[YOUR TASK]: Nothing but a number is wanted here: the count of lines in the data holding the word "will".

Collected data
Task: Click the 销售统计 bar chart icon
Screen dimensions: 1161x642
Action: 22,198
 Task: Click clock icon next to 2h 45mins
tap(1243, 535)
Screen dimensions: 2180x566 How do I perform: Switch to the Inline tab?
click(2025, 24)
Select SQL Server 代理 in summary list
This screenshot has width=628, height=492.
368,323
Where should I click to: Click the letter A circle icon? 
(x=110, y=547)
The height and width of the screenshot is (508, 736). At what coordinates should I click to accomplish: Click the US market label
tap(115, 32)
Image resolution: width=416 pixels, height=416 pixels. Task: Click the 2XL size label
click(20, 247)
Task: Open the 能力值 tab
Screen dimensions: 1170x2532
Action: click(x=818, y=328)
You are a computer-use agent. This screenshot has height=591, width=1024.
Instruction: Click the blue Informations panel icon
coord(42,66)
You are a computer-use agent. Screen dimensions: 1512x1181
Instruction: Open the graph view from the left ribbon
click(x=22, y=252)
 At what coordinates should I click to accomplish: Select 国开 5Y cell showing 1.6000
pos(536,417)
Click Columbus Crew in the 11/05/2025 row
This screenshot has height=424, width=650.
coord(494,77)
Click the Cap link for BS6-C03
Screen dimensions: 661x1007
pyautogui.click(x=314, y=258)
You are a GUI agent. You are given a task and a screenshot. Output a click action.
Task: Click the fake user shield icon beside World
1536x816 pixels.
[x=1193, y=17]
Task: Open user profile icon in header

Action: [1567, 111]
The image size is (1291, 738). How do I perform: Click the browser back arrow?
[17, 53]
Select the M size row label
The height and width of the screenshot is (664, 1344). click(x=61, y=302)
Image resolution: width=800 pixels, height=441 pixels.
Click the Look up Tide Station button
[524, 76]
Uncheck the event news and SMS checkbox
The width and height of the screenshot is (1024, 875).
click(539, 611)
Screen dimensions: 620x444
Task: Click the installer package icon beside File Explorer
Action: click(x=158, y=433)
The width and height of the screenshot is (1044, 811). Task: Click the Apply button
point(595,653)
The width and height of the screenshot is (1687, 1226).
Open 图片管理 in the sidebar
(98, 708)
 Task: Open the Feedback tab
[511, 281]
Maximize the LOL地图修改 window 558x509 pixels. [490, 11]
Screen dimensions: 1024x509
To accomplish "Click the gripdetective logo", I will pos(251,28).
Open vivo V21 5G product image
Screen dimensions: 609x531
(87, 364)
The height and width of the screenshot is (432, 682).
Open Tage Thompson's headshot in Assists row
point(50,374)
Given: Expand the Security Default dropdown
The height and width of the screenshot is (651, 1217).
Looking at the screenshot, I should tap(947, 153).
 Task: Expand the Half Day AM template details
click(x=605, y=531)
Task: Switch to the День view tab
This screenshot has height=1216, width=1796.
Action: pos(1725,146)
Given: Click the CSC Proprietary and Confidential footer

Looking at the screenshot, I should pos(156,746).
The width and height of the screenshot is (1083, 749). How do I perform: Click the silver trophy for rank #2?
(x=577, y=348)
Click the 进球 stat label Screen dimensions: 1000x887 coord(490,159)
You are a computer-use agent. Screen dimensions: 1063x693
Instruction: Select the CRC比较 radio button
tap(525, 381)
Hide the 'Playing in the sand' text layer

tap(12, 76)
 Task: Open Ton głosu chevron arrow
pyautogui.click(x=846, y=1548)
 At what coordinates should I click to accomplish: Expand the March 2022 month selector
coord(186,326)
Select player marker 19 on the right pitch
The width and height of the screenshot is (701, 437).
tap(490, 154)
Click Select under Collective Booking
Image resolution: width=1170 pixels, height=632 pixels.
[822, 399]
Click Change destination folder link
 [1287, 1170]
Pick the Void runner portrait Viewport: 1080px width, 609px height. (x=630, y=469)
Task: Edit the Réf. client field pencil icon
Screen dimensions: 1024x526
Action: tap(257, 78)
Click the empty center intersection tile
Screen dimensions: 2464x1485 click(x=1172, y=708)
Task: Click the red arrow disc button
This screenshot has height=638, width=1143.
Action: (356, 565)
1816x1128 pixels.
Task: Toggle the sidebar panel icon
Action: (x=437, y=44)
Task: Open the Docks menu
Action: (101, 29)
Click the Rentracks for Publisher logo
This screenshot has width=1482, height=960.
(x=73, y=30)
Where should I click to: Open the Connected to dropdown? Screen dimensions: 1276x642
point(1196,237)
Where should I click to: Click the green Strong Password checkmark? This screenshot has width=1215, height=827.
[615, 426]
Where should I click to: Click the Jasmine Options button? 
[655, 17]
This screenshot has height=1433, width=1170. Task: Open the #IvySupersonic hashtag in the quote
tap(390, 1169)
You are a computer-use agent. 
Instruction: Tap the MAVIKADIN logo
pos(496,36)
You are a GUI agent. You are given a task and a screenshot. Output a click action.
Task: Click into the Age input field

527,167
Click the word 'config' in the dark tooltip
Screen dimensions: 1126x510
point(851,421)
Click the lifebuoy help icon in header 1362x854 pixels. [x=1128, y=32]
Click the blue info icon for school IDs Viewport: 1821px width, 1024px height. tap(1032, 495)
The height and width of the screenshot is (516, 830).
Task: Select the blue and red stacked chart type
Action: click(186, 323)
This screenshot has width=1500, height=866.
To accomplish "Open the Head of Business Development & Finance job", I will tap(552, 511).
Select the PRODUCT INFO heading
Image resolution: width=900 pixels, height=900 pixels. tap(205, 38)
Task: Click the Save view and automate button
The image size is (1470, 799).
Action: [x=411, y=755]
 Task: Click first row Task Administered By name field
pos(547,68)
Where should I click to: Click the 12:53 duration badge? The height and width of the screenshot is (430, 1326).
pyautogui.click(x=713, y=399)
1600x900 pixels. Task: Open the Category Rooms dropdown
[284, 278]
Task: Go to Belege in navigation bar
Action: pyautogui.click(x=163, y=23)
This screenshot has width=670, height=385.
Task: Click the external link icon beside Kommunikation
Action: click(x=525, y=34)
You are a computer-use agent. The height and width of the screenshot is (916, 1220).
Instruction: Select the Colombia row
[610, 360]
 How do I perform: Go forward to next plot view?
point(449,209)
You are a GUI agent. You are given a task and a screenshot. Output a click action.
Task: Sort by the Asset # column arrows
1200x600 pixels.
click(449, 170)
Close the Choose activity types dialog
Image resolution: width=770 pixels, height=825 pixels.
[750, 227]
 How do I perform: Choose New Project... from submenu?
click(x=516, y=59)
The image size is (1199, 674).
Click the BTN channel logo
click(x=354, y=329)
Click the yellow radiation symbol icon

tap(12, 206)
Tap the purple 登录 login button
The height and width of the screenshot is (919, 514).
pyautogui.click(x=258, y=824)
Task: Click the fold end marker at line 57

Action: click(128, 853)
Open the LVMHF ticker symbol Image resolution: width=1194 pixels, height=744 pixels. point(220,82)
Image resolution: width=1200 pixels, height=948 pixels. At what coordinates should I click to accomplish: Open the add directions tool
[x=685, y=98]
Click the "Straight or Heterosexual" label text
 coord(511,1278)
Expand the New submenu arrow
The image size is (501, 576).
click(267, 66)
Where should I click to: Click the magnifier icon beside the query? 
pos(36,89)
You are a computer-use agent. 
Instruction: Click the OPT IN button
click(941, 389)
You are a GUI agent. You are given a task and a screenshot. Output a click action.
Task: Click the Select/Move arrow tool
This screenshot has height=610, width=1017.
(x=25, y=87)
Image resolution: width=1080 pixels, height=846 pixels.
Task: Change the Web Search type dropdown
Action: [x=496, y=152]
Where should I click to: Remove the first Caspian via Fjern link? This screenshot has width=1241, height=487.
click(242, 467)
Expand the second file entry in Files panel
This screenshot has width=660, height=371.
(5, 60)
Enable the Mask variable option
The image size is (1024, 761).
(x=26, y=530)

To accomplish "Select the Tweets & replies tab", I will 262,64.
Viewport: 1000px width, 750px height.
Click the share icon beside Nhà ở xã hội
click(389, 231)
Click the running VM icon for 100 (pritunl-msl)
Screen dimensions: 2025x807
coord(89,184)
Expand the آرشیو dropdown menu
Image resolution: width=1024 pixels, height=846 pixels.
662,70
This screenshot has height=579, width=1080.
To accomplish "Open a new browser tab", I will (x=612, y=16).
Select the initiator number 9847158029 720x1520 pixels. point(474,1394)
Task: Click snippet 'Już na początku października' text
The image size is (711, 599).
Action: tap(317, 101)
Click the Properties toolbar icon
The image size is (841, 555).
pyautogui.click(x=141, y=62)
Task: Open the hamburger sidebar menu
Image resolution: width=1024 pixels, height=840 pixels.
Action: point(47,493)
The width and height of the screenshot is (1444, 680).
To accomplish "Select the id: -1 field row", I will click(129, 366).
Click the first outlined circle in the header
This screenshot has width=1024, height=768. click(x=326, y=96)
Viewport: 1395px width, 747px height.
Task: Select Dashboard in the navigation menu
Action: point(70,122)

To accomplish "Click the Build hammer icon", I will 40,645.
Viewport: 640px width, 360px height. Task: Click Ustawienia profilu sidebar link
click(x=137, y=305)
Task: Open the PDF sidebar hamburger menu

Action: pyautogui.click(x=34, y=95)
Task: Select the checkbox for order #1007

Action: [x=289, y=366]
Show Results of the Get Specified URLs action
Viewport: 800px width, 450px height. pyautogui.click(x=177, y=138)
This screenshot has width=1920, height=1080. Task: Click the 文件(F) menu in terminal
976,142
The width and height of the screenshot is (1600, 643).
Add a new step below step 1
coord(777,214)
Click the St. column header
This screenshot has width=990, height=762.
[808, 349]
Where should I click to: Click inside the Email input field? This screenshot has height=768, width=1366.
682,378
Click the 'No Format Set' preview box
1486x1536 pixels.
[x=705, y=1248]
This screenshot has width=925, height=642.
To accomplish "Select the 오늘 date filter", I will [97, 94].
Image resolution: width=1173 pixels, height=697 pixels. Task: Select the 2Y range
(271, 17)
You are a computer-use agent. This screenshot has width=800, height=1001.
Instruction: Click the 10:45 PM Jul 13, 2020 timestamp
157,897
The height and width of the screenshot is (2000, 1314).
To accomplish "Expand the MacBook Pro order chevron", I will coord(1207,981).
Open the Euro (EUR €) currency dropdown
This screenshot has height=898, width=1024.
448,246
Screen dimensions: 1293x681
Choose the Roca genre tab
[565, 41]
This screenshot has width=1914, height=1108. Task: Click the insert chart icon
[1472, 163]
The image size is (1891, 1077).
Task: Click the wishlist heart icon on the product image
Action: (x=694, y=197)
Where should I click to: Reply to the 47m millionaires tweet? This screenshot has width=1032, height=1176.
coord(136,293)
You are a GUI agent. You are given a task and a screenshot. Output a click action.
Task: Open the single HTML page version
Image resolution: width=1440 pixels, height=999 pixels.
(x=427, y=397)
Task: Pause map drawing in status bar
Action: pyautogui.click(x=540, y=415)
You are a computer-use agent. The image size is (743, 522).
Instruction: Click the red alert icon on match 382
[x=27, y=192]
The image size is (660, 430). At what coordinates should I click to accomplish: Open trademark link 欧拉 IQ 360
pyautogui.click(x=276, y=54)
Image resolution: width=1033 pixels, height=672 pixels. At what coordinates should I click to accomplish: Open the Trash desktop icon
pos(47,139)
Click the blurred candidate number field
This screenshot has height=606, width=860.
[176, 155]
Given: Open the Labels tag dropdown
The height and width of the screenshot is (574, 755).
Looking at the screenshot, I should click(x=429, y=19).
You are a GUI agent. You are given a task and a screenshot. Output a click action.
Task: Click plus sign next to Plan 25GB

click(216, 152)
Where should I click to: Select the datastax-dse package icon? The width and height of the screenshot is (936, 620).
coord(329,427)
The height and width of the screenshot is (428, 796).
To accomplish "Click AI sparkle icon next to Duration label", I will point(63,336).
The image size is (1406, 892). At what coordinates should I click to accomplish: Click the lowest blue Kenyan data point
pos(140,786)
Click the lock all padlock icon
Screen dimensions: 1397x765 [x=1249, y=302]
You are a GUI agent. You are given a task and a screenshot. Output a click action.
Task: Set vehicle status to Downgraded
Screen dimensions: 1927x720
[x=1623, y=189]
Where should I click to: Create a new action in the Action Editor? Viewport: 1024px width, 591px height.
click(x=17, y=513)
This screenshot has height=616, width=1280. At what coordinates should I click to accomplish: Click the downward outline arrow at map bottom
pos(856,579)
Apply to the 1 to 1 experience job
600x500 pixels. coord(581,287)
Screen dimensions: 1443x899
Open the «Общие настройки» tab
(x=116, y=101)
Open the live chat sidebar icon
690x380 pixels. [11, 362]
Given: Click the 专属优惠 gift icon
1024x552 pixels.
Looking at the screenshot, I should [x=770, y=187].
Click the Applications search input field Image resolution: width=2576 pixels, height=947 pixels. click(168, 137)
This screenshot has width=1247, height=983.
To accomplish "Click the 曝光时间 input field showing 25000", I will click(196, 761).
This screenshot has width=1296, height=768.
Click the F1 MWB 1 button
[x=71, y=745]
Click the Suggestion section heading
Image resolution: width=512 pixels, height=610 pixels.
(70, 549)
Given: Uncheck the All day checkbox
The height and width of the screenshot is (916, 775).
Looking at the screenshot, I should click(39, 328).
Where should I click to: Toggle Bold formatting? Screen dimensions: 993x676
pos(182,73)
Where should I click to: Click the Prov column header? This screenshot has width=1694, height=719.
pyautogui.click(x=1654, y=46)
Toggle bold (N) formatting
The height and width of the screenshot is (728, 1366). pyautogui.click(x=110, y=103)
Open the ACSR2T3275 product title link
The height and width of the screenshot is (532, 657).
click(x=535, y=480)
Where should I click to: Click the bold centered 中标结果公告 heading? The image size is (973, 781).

[SOLVED EXERCISE]: 10